HISTOIRE- BIBLIOTHEQUE D’ALMANACH-
ROMAN SAMIR TOUMI –« L’EFFACEMENT »
L’effacement. Roman de
Samir Toumi. Editions Barzakh , Alger 2016, 214 pages, 700 dinars
Un livre presque de fiction mais, en réalité, décrivant, à mon sens ,
des situations bien réelles. C’est l’histoire d’une famille de « bourgeois »
dont le père , glorieux (et tyrannique, mais il ne le
savait pas) moudjahid, diplomate puis
ministre brillantissime, devenu assez riche pour que son épouse légitime
(discrète et effacée) , ses enfants (et sa maîtresse.......principale ) n’aient
aucun souci à se faire , en Algérie même, ou à l’étranger, avec une villa –sur
les hauteurs d’Alger , bien sûr- ouverte aux mondanités et aux « folles
soirées » . Deux garçons, plus ou moins « ratés » ayant
grandi dans l’ambiance des années
« conviviales » et d’un Club
des Pins « réservé » à la « nomenklarua »
du moment (Ah ! la Crique et les boums...).
Une éducation « libre » et en apparence heureuse, rattrapée
rapidement par la réalité.
Décès du père, un frère (l’aîné, sociable et impétueux ,un « rebelle ») qui , après
avoir fait la fête en Algérie, part à l’étranger se noyer dans les mauvaises
affaires , l’alcool et la
drogue...certainement pour fuir le père.
Cadre très moyen et déjà transparent (un « planqué », un
« autiste », un « lâche » selon le frère, réservé et
discret comme sa mère) dans une
entreprise nationale où il avait été « casé » grâce au piston et le
passé et le nom du père, le cadet qui a toujours vécu dans l’ombre de son frère
et surtout dans l’admiration d’un père « héroïsé »....sombre , la
quarantaine pointant, dans une étrange maladie..... le « syndrome de l’éffacement »...Il n’a plus de reflet...bien souvent . Une maladie qui, selon son psy’, est encore bien mal
connue, « avec des soupçons de transmission inter-générationnelle
, au sein d’une même famille, de traumatismes dus à la guerre de libération
nationale ou même des problématiques relatives à l’éducation , voire des causes
neurologiques ... ».Rien n’y fait ( même pas une courte grande virée à
Oran pour « s’éclater » ) et
la maladie gagne du terrain...devenant de la folie pure et simple et
assez violente avec , au bout, l’enfermement dans un asile, en compagnie du personnage et des souvenirs de guerre et
de guerrier .....du père...tous les
autres devenant des « traîtres et des harkis » ,
conspirant contre le pays
L’Auteur : Né en 1968, vit et
travaille à Alger où il dirige une entreprise de conseil. Premier livre :
« Le Cri » (Barzakh Editions, 2013)
Extraits : « Ce
que je pensais de la violence ? Je n’en pensais pas grand-chose, je
m’étais habitué , depuis l’enfance , à celle de mon
père » (p 193), « Ma vie ressemble aujourd’hui à un immense gruyère.
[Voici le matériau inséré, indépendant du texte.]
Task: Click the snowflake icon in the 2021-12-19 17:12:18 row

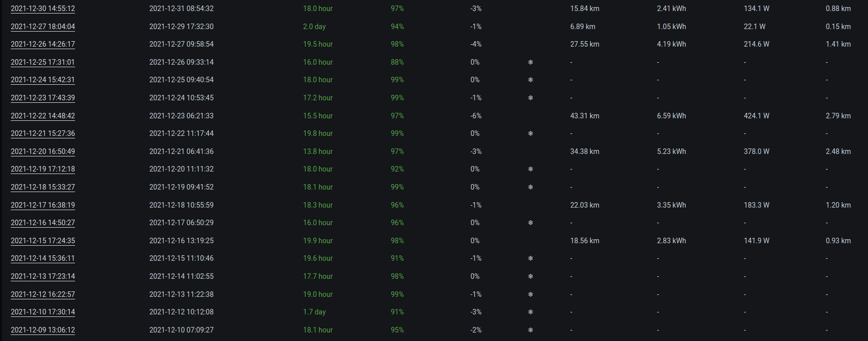Action: pos(531,169)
De longs moments d’ennui, entrecoupés de trous béants, sans souvenirs » (p
195).
Avis : Si « Le
cri » abordait la relation (compliquée) jeune individu-ville, celui –ci
concerne la relation (encore plus compliquée) jeune individu-pays
. Ecriture linéaire et droit au but. Se lit d’un seul trait.Déconseillé aux enfants de moudjahidine sacralisant
(trop) des papas ayant bien réussi leur
vie « d’après »...ainsi qu’aux enfants « tchi-tchi »
élevés « à la dure ». Non ! en
définitive conseillé comme moyen thérapeutique pour se découvrir et peut-être
guérir en cas.....
Citations : « Perdre
son reflet n’était , au fond, pas si grave, l’essentiel était de se sentir
vivant, et d’être présent dans la réalité » (p 23) , « Je suis le
descendant des fougueux moudjahidine, jeunes , téméraires et audacieux. Je suis
en guerre ! » (p 197)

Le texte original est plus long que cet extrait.